● GIVEN DATA

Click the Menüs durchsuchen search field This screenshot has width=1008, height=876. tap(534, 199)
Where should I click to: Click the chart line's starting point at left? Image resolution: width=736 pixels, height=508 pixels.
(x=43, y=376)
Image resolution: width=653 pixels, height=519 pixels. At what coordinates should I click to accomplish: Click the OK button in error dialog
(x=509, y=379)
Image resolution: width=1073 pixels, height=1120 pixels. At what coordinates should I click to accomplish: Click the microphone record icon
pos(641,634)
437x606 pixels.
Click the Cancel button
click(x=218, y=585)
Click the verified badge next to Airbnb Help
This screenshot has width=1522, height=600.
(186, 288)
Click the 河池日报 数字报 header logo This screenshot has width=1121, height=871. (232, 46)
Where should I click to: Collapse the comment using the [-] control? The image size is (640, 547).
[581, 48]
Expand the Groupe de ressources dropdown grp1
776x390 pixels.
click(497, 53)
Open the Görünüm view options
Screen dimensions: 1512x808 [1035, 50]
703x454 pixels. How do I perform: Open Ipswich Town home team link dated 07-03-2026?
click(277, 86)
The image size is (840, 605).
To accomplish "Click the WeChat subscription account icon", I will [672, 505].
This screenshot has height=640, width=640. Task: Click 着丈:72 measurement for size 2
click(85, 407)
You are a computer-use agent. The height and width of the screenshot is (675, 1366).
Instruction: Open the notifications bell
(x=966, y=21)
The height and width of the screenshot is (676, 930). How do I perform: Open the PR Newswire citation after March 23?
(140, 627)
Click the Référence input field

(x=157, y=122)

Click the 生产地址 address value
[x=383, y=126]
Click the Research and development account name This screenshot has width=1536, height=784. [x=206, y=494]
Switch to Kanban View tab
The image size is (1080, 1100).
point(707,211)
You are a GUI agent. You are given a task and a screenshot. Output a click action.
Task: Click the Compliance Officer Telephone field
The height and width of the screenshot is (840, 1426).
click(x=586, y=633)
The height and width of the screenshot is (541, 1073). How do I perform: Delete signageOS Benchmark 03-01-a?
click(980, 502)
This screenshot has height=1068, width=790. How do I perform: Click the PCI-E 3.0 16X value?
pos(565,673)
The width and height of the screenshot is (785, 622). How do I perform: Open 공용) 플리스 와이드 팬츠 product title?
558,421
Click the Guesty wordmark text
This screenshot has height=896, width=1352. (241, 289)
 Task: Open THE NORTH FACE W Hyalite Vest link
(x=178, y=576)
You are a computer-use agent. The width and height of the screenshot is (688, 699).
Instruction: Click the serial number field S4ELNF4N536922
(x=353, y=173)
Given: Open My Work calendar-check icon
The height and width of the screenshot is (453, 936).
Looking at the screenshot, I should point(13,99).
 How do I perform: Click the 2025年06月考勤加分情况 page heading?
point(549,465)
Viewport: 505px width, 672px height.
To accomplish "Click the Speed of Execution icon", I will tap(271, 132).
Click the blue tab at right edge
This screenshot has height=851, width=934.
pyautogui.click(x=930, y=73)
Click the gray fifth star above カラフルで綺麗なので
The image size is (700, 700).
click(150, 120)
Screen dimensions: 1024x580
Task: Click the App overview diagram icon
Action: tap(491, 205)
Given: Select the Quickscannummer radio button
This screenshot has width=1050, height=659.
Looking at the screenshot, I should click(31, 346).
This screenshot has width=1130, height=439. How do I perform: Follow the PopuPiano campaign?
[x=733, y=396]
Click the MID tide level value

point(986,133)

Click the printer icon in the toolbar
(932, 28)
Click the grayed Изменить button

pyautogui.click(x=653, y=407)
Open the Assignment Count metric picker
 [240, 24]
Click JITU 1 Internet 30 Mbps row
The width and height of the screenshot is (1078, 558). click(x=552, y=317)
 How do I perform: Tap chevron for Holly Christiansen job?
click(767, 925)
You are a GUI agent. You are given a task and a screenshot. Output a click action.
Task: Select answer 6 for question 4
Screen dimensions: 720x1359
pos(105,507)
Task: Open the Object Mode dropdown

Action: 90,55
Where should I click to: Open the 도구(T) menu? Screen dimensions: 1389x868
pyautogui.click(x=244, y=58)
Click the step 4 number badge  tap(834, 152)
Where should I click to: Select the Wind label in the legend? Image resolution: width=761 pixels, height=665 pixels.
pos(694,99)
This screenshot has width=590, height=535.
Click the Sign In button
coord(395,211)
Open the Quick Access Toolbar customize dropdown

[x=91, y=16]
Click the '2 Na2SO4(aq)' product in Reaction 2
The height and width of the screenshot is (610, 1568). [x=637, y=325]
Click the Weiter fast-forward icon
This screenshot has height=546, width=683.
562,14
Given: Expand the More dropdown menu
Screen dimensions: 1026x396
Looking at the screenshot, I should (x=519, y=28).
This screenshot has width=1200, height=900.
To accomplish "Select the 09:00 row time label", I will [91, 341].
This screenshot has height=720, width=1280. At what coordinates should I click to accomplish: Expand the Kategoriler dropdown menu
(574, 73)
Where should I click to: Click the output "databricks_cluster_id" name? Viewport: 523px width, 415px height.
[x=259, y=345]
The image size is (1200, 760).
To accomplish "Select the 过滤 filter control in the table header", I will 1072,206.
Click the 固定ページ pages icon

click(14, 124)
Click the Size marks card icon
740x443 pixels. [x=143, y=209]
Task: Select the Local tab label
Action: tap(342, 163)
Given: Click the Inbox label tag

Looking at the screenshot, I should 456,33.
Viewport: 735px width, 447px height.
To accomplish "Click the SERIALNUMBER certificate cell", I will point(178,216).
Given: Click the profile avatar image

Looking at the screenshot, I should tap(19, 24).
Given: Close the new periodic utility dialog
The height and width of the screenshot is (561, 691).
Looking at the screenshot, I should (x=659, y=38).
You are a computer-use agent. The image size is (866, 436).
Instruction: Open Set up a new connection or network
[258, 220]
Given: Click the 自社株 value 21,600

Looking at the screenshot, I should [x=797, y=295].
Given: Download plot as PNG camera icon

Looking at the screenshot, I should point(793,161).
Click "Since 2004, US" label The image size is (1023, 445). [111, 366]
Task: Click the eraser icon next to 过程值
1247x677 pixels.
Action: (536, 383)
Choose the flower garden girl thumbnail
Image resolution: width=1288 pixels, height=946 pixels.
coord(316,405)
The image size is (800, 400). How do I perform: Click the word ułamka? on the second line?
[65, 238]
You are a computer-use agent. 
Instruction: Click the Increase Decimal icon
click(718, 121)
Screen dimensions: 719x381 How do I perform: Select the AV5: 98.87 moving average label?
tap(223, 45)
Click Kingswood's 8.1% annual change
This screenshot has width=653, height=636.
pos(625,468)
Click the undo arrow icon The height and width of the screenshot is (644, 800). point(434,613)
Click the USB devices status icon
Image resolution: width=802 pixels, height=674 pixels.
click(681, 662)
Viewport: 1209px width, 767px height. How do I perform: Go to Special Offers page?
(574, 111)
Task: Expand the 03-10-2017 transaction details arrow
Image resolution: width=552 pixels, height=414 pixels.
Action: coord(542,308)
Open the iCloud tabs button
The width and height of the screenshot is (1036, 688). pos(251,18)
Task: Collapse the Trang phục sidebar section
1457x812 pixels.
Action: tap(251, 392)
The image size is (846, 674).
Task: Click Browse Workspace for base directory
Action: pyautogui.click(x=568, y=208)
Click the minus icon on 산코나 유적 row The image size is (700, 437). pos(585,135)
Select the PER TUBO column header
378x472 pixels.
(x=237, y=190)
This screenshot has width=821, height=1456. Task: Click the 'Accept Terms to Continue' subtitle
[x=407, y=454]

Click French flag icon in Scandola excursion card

● REQUIRED ACTION
Give back all of the data exactly, with every line intact.

● COMPLETED EXERCISE
Click the Menüs durchsuchen search field This screenshot has width=1008, height=876. tap(534, 199)
Where should I click to: Click the chart line's starting point at left? Image resolution: width=736 pixels, height=508 pixels.
(x=43, y=376)
Image resolution: width=653 pixels, height=519 pixels. At what coordinates should I click to accomplish: Click the OK button in error dialog
(x=509, y=379)
Image resolution: width=1073 pixels, height=1120 pixels. At what coordinates should I click to accomplish: Click the microphone record icon
pos(641,634)
437x606 pixels.
Click the Cancel button
click(x=218, y=585)
Click the verified badge next to Airbnb Help
This screenshot has width=1522, height=600.
(186, 288)
Click the 河池日报 数字报 header logo This screenshot has width=1121, height=871. (232, 46)
Where should I click to: Collapse the comment using the [-] control? The image size is (640, 547).
[581, 48]
Expand the Groupe de ressources dropdown grp1
776x390 pixels.
click(497, 53)
Open the Görünüm view options
Screen dimensions: 1512x808 [1035, 50]
703x454 pixels. How do I perform: Open Ipswich Town home team link dated 07-03-2026?
click(277, 86)
The image size is (840, 605).
To accomplish "Click the WeChat subscription account icon", I will [672, 505].
This screenshot has height=640, width=640. Task: Click 着丈:72 measurement for size 2
click(85, 407)
You are a computer-use agent. The height and width of the screenshot is (675, 1366).
Instruction: Open the notifications bell
(x=966, y=21)
The height and width of the screenshot is (676, 930). How do I perform: Open the PR Newswire citation after March 23?
(140, 627)
Click the Référence input field

(x=157, y=122)

Click the 生产地址 address value
[x=383, y=126]
Click the Research and development account name This screenshot has width=1536, height=784. [x=206, y=494]
Switch to Kanban View tab
The image size is (1080, 1100).
point(707,211)
You are a GUI agent. You are given a task and a screenshot. Output a click action.
Task: Click the Compliance Officer Telephone field
The height and width of the screenshot is (840, 1426).
click(x=586, y=633)
The height and width of the screenshot is (541, 1073). How do I perform: Delete signageOS Benchmark 03-01-a?
click(980, 502)
This screenshot has height=1068, width=790. How do I perform: Click the PCI-E 3.0 16X value?
pos(565,673)
The width and height of the screenshot is (785, 622). How do I perform: Open 공용) 플리스 와이드 팬츠 product title?
558,421
Click the Guesty wordmark text
This screenshot has height=896, width=1352. (241, 289)
 Task: Open THE NORTH FACE W Hyalite Vest link
(x=178, y=576)
You are a computer-use agent. The width and height of the screenshot is (688, 699).
Instruction: Click the serial number field S4ELNF4N536922
(x=353, y=173)
Given: Open My Work calendar-check icon
The height and width of the screenshot is (453, 936).
Looking at the screenshot, I should point(13,99).
 How do I perform: Click the 2025年06月考勤加分情况 page heading?
point(549,465)
Viewport: 505px width, 672px height.
To accomplish "Click the Speed of Execution icon", I will tap(271, 132).
Click the blue tab at right edge
This screenshot has height=851, width=934.
pyautogui.click(x=930, y=73)
Click the gray fifth star above カラフルで綺麗なので
The image size is (700, 700).
click(150, 120)
Screen dimensions: 1024x580
Task: Click the App overview diagram icon
Action: tap(491, 205)
Given: Select the Quickscannummer radio button
This screenshot has width=1050, height=659.
Looking at the screenshot, I should click(31, 346).
This screenshot has width=1130, height=439. How do I perform: Follow the PopuPiano campaign?
[x=733, y=396]
Click the MID tide level value

point(986,133)

Click the printer icon in the toolbar
(932, 28)
Click the grayed Изменить button

pyautogui.click(x=653, y=407)
Open the Assignment Count metric picker
 [240, 24]
Click JITU 1 Internet 30 Mbps row
The width and height of the screenshot is (1078, 558). click(x=552, y=317)
 How do I perform: Tap chevron for Holly Christiansen job?
click(767, 925)
You are a GUI agent. You are given a task and a screenshot. Output a click action.
Task: Select answer 6 for question 4
Screen dimensions: 720x1359
pos(105,507)
Task: Open the Object Mode dropdown

Action: 90,55
Where should I click to: Open the 도구(T) menu? Screen dimensions: 1389x868
pyautogui.click(x=244, y=58)
Click the step 4 number badge  tap(834, 152)
Where should I click to: Select the Wind label in the legend? Image resolution: width=761 pixels, height=665 pixels.
pos(694,99)
This screenshot has width=590, height=535.
Click the Sign In button
coord(395,211)
Open the Quick Access Toolbar customize dropdown

[x=91, y=16]
Click the '2 Na2SO4(aq)' product in Reaction 2
The height and width of the screenshot is (610, 1568). [x=637, y=325]
Click the Weiter fast-forward icon
This screenshot has height=546, width=683.
562,14
Given: Expand the More dropdown menu
Screen dimensions: 1026x396
Looking at the screenshot, I should (x=519, y=28).
This screenshot has width=1200, height=900.
To accomplish "Select the 09:00 row time label", I will [91, 341].
This screenshot has height=720, width=1280. At what coordinates should I click to accomplish: Expand the Kategoriler dropdown menu
(574, 73)
Where should I click to: Click the output "databricks_cluster_id" name? Viewport: 523px width, 415px height.
[x=259, y=345]
The image size is (1200, 760).
To accomplish "Select the 过滤 filter control in the table header", I will 1072,206.
Click the 固定ページ pages icon

click(14, 124)
Click the Size marks card icon
740x443 pixels. [x=143, y=209]
Task: Select the Local tab label
Action: tap(342, 163)
Given: Click the Inbox label tag

Looking at the screenshot, I should 456,33.
Viewport: 735px width, 447px height.
To accomplish "Click the SERIALNUMBER certificate cell", I will point(178,216).
Given: Click the profile avatar image

Looking at the screenshot, I should tap(19, 24).
Given: Close the new periodic utility dialog
The height and width of the screenshot is (561, 691).
Looking at the screenshot, I should (x=659, y=38).
You are a computer-use agent. The image size is (866, 436).
Instruction: Open Set up a new connection or network
[258, 220]
Given: Click the 自社株 value 21,600

Looking at the screenshot, I should [x=797, y=295].
Given: Download plot as PNG camera icon

Looking at the screenshot, I should point(793,161).
Click "Since 2004, US" label The image size is (1023, 445). [111, 366]
Task: Click the eraser icon next to 过程值
1247x677 pixels.
Action: (536, 383)
Choose the flower garden girl thumbnail
Image resolution: width=1288 pixels, height=946 pixels.
coord(316,405)
The image size is (800, 400). How do I perform: Click the word ułamka? on the second line?
[65, 238]
You are a computer-use agent. 
Instruction: Click the Increase Decimal icon
click(718, 121)
Screen dimensions: 719x381 How do I perform: Select the AV5: 98.87 moving average label?
tap(223, 45)
Click Kingswood's 8.1% annual change
This screenshot has width=653, height=636.
pos(625,468)
Click the undo arrow icon The height and width of the screenshot is (644, 800). point(434,613)
Click the USB devices status icon
Image resolution: width=802 pixels, height=674 pixels.
click(681, 662)
Viewport: 1209px width, 767px height. How do I perform: Go to Special Offers page?
(574, 111)
Task: Expand the 03-10-2017 transaction details arrow
Image resolution: width=552 pixels, height=414 pixels.
Action: coord(542,308)
Open the iCloud tabs button
The width and height of the screenshot is (1036, 688). pos(251,18)
Task: Collapse the Trang phục sidebar section
1457x812 pixels.
Action: tap(251, 392)
The image size is (846, 674).
Task: Click Browse Workspace for base directory
Action: pyautogui.click(x=568, y=208)
Click the minus icon on 산코나 유적 row The image size is (700, 437). pos(585,135)
Select the PER TUBO column header
378x472 pixels.
(x=237, y=190)
This screenshot has width=821, height=1456. Task: Click the 'Accept Terms to Continue' subtitle
[x=407, y=454]

Click French flag icon in Scandola excursion card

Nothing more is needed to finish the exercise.